Much of the alanine released from skeletal muscle comes from transamination of pyruvate formed in glycolysis. Within the liver, the amino group can be transferred further, e.g. to oxaloacetate, forming aspartate, which is one of the immediate donors of nitrogen to the urea cycle. The pyruvate thus formed may be a substrate for gluconeogenesis, producing glucose that can be recycled to peripheral tissues. This metabolic cycle has been called the glucose–alanine cycle. It closely parallels the Cori cycle.
The other route of entry of nitrogen into the urea cycle is via ammonia. In peripheral tissues ammonia may be formed by the oxidative deamination of glutamate, catalysed by glutamate dehydrogenase (EC 220.127.116.11). This reaction, in combination with the aminotransferases, can be seen to capture amino nitrogen from a number of amino acids. However, blood ammonia concentrations are very low (it is highly toxic) and instead it seems to be fixed in the amido group of glutamine by the enzyme glutamine synthetase. In the liver, the ammonia required for the urea cycle may be formed from the amido nitrogen of glutamine, removed by the enzyme glutaminase (EC 18.104.22.168), or by the oxidative deamination of glutamate. There is also a supply of ammonia from the small intestine.

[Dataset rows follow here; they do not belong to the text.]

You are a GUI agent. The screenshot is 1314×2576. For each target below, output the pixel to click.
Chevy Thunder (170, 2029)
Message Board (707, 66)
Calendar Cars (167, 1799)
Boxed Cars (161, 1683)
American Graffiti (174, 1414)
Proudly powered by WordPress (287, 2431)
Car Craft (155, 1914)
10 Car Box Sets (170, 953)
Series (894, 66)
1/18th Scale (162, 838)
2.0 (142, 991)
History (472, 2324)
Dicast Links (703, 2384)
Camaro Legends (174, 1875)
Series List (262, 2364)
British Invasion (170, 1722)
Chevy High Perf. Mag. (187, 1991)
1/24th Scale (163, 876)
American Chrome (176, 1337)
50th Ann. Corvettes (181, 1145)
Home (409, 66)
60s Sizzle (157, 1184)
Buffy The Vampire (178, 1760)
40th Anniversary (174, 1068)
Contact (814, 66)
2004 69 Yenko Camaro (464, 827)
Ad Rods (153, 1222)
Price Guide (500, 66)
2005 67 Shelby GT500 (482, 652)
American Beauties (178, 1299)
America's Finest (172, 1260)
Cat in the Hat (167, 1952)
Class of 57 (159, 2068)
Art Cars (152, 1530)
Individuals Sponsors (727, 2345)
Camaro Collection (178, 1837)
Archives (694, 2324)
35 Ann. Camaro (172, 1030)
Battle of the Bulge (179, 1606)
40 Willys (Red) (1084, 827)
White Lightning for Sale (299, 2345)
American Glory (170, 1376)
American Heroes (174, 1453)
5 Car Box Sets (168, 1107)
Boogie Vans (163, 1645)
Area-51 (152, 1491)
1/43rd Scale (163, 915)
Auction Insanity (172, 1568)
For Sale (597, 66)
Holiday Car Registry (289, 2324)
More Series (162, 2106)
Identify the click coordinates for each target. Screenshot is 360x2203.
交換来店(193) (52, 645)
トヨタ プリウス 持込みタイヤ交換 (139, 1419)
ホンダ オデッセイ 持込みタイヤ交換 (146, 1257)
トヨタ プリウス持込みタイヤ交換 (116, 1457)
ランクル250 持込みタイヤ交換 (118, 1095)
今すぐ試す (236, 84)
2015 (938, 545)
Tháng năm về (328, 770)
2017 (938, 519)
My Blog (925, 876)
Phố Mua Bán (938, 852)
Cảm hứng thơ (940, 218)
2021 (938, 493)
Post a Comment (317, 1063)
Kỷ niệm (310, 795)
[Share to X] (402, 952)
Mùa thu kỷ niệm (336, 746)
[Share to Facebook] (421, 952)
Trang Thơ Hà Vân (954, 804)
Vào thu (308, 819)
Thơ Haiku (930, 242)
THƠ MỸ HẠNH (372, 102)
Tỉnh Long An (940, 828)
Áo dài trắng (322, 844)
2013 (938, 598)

An important aspect of the large store of muscle protein is that it represents a potential source of synthesis of new glucose during fasting. In that situation, while the brain continues to require glucose for oxidation, and as glycogen reserves are depleted, new glucose can only be formed from glycerol, released in adipose tissue lipolysis, and from amino acids. The pathways described earlier are for the transfer of nitrogen, but not necessarily of carbon, to the liver. To explain the latter, pathways must exist whereby amino acid carbon can also be exported. Amino acids whose 2-oxoacid can enter the tricarboxylic acid cycle may generate pyruvate (which can also accept amino nitrogen to become alanine). Pairs of amino acids can provide all the carbons necessary for glutamine synthesis.